6 Tips to Overcome Conflicts in Relationships and Grow Together.
Handling conflict is one of the biggest challenges of achieving a healthy relationship.
Balancing the power and respect for each other’s autonomy are things that will challenge us.
It’s clear that relationship conflict happens because expectations aren’t being met. Each person comes into a relationship with their own expectations which are based from past experiences, childhood or just how you think things should be.
If we haven’t seen conflict handled very well in your own parent’s relationship, then we may panic and regress into a patterns learnt in childhood.
Conflict can drive a couple apart, so unless a couple has in place some simple tools to negotiate with then, they inclined to revert to childhood ways of relating.
Instead of seeing conflict as a threat to a relationship, what if we reframed this and saw conflict as an opportunity for relationship growth.
So, this requires understanding that conflict will certainly happen in a close relationship.
How do we focus on handling conflict in a way that is more productive?
- Don’t sweat the small stuff.
Remember not to make every little molehill a mountain, unless it’s truly important.
- Practice Acceptance
If you find yourself in the midst of a conflict, try to remember that your partner is coming into the situation with a different perspective due their background and past experiences.
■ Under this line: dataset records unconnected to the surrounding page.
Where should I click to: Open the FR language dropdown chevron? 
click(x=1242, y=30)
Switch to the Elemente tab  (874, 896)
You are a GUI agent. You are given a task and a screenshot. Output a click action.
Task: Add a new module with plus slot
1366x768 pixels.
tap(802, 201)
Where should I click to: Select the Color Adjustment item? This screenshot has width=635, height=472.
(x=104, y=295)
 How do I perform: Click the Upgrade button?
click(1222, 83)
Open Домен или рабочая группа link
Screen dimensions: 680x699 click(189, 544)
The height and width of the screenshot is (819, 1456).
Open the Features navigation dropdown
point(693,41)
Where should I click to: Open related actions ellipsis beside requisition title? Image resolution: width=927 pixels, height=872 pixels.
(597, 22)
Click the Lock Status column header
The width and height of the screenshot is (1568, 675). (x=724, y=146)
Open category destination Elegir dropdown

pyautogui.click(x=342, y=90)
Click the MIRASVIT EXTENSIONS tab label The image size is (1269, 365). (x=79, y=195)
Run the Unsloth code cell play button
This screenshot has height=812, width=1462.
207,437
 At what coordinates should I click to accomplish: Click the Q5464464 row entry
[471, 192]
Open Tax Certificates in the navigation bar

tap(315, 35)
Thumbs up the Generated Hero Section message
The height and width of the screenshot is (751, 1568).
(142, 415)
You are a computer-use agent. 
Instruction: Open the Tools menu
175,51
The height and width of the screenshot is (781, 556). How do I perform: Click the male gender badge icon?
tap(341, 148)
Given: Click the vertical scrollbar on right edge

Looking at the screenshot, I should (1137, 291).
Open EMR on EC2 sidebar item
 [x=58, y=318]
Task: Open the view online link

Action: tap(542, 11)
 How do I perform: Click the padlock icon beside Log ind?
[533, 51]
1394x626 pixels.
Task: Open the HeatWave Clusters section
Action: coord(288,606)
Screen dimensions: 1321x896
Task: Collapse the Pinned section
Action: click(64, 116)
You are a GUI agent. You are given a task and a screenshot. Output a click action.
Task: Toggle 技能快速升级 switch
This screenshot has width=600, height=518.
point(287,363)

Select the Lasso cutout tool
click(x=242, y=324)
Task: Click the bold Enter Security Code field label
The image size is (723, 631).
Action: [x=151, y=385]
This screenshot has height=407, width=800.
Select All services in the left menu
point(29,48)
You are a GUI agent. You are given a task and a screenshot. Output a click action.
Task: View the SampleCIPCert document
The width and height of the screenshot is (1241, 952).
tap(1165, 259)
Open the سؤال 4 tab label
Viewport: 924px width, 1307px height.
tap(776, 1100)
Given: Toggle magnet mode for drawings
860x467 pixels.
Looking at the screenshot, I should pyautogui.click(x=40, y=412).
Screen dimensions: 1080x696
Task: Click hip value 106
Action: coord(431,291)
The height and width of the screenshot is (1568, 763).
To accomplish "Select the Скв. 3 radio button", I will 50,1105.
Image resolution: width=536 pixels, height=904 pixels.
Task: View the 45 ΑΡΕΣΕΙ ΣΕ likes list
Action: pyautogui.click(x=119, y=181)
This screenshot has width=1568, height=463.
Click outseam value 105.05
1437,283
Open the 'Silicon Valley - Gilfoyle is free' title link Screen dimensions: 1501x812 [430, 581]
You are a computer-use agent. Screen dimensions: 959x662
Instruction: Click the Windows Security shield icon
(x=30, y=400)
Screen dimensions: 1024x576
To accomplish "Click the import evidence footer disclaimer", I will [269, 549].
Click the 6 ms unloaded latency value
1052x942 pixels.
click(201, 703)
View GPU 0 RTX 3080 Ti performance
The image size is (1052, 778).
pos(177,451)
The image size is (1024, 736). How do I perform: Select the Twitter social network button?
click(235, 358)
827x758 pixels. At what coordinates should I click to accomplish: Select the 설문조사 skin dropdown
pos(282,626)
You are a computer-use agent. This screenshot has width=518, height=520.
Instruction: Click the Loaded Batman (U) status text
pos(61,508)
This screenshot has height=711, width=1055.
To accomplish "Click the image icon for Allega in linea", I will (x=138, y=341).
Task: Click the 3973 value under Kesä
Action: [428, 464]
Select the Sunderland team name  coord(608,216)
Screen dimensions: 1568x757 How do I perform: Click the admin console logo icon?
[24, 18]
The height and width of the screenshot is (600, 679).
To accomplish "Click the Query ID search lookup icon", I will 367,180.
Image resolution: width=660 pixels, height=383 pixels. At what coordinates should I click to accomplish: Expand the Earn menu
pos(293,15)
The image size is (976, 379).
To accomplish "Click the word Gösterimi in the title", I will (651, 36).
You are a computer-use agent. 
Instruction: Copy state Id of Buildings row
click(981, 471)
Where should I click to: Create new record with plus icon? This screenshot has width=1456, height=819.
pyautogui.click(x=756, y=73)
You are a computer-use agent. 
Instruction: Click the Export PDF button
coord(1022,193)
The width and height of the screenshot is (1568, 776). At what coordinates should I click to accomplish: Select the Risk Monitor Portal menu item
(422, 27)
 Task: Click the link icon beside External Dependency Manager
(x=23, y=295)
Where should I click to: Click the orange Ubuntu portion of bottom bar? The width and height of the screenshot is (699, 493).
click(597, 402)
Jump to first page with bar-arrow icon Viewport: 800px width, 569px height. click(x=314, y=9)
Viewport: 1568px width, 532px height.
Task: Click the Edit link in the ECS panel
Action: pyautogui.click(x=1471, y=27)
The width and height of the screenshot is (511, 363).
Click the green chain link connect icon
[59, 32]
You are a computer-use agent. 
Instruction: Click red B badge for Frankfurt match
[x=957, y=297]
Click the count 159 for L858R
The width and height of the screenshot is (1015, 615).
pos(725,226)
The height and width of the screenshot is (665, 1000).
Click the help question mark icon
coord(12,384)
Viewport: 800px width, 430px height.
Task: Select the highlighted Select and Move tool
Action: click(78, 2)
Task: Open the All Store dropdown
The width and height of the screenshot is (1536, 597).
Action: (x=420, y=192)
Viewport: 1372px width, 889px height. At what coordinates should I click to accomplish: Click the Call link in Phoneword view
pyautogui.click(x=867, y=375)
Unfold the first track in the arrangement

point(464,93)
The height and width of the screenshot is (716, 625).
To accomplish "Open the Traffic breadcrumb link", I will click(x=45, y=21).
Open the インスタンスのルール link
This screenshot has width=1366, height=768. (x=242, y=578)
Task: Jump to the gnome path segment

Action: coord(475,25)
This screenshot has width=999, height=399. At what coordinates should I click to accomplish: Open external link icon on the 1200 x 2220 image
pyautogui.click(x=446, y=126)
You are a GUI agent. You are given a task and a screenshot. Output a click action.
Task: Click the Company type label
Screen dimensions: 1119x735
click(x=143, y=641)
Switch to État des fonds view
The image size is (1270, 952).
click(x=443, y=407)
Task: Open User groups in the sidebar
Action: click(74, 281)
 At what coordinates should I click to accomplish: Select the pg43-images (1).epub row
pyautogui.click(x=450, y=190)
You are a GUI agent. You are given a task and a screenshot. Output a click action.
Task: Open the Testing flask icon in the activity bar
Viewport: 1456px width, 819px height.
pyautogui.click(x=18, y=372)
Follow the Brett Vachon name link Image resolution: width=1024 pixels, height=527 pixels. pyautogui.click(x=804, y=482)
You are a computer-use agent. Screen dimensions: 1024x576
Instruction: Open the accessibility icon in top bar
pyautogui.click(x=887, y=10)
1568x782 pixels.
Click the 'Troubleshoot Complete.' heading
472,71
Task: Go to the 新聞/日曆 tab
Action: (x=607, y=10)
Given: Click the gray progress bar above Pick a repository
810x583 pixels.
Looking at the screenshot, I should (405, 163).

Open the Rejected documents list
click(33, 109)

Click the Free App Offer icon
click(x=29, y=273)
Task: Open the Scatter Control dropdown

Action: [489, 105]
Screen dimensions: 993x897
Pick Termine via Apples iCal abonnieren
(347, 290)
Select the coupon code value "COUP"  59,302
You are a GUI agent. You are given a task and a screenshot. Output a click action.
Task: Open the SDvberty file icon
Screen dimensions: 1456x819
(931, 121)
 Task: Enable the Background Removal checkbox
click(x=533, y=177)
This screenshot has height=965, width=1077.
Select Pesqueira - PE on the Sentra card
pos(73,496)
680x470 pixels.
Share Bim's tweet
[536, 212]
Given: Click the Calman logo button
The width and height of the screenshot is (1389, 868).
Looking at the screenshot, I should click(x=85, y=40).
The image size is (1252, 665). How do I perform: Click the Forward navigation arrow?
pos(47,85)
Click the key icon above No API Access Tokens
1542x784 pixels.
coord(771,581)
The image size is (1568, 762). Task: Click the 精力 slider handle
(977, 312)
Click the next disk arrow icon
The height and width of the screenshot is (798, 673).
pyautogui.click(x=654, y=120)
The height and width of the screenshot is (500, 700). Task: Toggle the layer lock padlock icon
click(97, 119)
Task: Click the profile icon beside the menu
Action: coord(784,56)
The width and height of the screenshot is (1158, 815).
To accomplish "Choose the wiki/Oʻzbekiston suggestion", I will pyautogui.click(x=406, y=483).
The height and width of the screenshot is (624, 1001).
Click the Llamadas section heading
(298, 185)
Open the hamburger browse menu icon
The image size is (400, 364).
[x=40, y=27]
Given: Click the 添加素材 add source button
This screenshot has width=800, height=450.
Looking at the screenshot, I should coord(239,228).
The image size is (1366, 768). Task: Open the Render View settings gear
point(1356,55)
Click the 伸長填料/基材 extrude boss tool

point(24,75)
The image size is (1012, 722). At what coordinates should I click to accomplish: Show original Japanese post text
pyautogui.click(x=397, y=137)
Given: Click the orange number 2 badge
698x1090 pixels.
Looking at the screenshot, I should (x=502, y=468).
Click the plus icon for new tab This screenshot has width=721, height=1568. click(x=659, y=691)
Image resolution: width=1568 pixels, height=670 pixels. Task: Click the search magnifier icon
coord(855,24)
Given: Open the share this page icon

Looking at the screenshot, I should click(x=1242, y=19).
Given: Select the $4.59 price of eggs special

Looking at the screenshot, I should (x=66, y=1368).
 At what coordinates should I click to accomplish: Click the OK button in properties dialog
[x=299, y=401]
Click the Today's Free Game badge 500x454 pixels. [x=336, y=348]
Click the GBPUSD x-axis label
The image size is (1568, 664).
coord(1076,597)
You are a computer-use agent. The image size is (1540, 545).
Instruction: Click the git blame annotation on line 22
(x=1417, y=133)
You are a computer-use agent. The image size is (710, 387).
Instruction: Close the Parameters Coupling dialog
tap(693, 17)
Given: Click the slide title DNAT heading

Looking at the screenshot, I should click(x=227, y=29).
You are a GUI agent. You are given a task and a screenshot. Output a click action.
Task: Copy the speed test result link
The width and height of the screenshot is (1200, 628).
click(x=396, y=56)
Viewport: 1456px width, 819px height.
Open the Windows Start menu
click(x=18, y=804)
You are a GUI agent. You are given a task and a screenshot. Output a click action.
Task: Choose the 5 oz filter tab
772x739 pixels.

- Focus on the behaviour of your partner and not their personal characteristics
Personal attacks are more damaging and long lasting. Talk about what behaviour upset you.
- Find out what you partner meant by their action, instead of what you perceived their action to mean. Nine times out of ten, your partner is not deliberately trying to hurt you, and getting hurt happened to be the result of their actions.
- Accept you partners response.
When you have shared your feeling as to what your partner’s actions meant to you, accept their response.
- Let it go! Leave it in the past.
Once you’ve both had the opportunity to share your side, agree to let it go.
Conflict can be upsetting but seeing it as an opportunity to grow, nurture your relationship, it can help you become closer and deeply connect your relationship.